News on diasporas today often centers on counting streams of Syrian refugees and, while accurate in the most factual sense, this kind of crisis-focused coverage often leaves unexplored the everyday lives of most immigrants. “Asmarina,” a documentary by Alan Maglio and Medhin Paolos, explores this theme. The film, which was shown at the Center for Government and International Studies on Sept. 26 and was followed by a conversation with Paolos, represents a departure from the doom and gloom genre, instead delving into issues of mobility, diaspora, and xenophobia as they affect the daily lives of the film’s subjects.
The documentary is named after its invisible main character: Asmara, the Eritrean capital, hovers behind the film. Often personified as a woman in the memories of the subjects, the city’s simultaneous absence and presence imbues the film with a sense of unconsummated longing. In one scene, a woman calls her husband to play the song “Asmarina” for her, a musical signature of the Eritrean diaspora community. “I remember that!” the man says. “It’s from the ’30s!” Paolos mentioned after the screening that the song was actually from the ’50s, but she left the footage unchanged, trying to preserve the subjectivity of people’s memories.
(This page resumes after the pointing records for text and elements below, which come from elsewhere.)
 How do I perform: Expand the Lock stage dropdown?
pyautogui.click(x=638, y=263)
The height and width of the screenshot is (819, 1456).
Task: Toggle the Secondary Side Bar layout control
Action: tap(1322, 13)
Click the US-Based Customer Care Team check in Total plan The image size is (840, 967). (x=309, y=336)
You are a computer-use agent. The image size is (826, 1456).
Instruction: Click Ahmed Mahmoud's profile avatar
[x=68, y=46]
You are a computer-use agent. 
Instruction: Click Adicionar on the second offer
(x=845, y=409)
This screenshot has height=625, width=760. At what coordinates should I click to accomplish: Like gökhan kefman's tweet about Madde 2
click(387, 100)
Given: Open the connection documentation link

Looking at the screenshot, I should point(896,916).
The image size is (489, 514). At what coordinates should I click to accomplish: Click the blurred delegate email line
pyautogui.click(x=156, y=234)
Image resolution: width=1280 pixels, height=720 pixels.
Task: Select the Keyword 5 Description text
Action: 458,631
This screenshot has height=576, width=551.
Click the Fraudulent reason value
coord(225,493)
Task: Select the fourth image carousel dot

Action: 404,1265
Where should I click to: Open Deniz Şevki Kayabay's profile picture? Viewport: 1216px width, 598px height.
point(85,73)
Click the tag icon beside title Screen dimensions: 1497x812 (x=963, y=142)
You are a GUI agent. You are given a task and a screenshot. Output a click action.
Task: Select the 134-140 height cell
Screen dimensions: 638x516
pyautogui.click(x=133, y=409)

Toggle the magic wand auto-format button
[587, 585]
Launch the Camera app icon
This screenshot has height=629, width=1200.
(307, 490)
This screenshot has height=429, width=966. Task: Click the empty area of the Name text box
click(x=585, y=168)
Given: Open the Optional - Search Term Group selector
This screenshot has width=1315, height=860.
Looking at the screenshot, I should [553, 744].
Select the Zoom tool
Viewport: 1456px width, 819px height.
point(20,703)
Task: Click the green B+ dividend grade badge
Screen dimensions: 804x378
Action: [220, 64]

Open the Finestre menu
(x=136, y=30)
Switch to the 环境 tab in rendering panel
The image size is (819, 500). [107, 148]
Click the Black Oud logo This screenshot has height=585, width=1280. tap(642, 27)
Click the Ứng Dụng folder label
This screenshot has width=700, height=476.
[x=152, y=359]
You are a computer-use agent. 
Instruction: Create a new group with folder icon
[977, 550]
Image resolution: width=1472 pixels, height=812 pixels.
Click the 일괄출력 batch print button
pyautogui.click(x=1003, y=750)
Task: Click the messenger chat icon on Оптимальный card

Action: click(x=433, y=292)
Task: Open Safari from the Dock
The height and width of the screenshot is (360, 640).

Throughout the film, songs, stories, and family albums are motifs through which the past is explored. Prosperous Eritrean families pose together, their smiles unmodified by the passage of years. Meanwhile, their descendants negotiate their Eritrean identity in Italy. Women make coffee in the traditional way, and men dance to music in the park as passersby look on. In one scene, a biracial Eritrean-Italian man describes his first night with a white woman.
While the director portrays these everyday moments, she is also quick to dig into the colonial history that created them. “The first apartheid was not in South Africa, but in Eritrea,” Paolos said. During the 19th century, Italy established the colony of Italian Eritrea in Ethiopia and assembled a diverse group of peoples under colonial rule. In an attempt to control the native population, the Italian government introduced segregated neighborhoods and strict curfew laws in the region, which would later break off from Ethiopia. The political unrest that resulted many years later caused hundred of Eritreans and Ethiopians to flee their country—and end up in Italy.
“[The Italians] are saying they don’t want us, but they are the reason [we] came here, and they need to accept the consequences of their actions,” Paolos said.